Council bosses in Newcastle have refused to back down over “devastating” plans to send waste from the city to a massive incinerator on Teesside.

Civic centre officials are sticking by a commitment to the controversial Tees Valley Energy Recovery Facility (TVERF), which will burn up to 450,000 tonnes of rubbish from around the region every year once it opens and has been heavily criticised by environmental campaigners. The £2bn scheme has prompted warnings of a potential repeat of a harrowing scandal from the early 2000s, which saw Newcastle City Council prosecuted after 2,000 tonnes of ash from the old Byker incinerator was found to contain potentially cancer-causing dioxins.

City leaders were urged on Wednesday to pull back from the TVERF project, following a recent report that warned the incinerator “acts as a distraction from increasing recycling” and that there are “cleaner, greener ways to reduce, reuse and recycle materials that make a fairer society for everyone”. One of the three authors of that review, Labour councillor Marion Williams, has since been promoted to the environmental portfolio in the local authority’s cabinet – but, despite being vocal in her previous concerns, she has now called the rubbish burner a “critical piece of infrastructure”.
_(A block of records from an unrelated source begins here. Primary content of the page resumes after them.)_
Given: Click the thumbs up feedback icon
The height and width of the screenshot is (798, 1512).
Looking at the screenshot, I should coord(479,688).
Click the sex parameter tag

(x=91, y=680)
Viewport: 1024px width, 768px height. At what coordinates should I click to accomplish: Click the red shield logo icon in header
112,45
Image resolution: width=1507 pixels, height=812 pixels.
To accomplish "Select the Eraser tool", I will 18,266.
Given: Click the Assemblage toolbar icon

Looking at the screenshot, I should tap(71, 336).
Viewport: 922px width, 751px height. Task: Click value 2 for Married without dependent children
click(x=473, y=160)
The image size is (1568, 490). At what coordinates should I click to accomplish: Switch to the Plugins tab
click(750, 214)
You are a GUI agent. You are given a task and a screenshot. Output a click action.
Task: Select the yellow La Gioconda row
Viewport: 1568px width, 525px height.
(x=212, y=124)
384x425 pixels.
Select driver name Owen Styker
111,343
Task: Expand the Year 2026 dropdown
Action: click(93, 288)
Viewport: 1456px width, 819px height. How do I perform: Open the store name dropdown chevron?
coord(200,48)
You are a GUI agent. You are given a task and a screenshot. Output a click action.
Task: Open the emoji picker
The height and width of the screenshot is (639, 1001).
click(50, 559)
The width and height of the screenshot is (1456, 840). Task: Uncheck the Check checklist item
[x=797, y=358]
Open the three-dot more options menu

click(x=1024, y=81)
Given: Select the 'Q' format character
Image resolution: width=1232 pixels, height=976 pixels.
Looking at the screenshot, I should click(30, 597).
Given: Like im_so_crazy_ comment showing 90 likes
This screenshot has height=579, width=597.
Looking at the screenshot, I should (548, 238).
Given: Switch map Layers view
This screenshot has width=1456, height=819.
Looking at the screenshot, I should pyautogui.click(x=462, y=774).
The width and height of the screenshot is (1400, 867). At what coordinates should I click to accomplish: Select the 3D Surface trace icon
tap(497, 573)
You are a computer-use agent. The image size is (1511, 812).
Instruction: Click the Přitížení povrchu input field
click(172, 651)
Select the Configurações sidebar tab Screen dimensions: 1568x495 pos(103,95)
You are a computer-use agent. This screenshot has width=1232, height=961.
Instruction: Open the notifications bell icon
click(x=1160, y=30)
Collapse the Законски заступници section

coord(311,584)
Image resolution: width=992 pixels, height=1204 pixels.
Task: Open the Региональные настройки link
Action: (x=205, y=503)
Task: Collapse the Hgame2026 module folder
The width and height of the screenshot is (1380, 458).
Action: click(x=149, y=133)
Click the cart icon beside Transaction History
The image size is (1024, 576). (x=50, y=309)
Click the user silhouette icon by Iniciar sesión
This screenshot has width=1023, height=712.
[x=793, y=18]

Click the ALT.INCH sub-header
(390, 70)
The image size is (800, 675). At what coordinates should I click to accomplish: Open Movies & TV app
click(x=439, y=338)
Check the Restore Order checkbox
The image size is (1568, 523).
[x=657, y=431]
Green campaigner Nick Hartley asked the council on Wednesday night to press pause on its involvement in the “devastating” TVERF scheme, saying the city had to “learn the lessons” of the Byker ash affair and “must not have history repeating itself”. He said that the development would slow down recycling and carbon reduction efforts, while also “condemning the people of Middlesbrough in Grangetown and South Bank to the long-term health problems associated with the ultrafine particles from the burning of our waste”.

Coun Williams herself had cautioned in September that ash from the old Byker incinerator was “more toxic than Agent Orange” and that the health implications “cannot be ignored”. But she said at Wednesday night’s council meeting that the Byker incident was “an unfortunate and isolated industrial accident which occurred more than 20 years ago and was found to be an operational issue resulting from human errors” and that the new incinerator would help local councils reduce the amount of rubbish sent to landfill.

She added that the operator of the TVERF, which will be built at the Teesworks site, will have to manage and reduce carbon emissions under the terms of its contract and that the facility will be closely monitored by the Environment Agency and UK Health Security Agency. Coun Williams said: “The TVERF remains an essential infrastructure project for the council and the residents and businesses it serves. There are no plans to pause or review the council’s involvement in this project.”

Coun Williams later said that her appointment to the cabinet did not change the council’s position on the incineration of waste. Responding to Lib Dem Gareth Kane, with whom she worked on the damning waste report to the council’s climate change committee which also warned that recycling rates in the city have “flatlined”, she added that her principles had not changed.

Coun Kane also asked for clarity on why an amended council report published last week deleted a line saying that the authority had “committed to achieving zero waste to landfill”.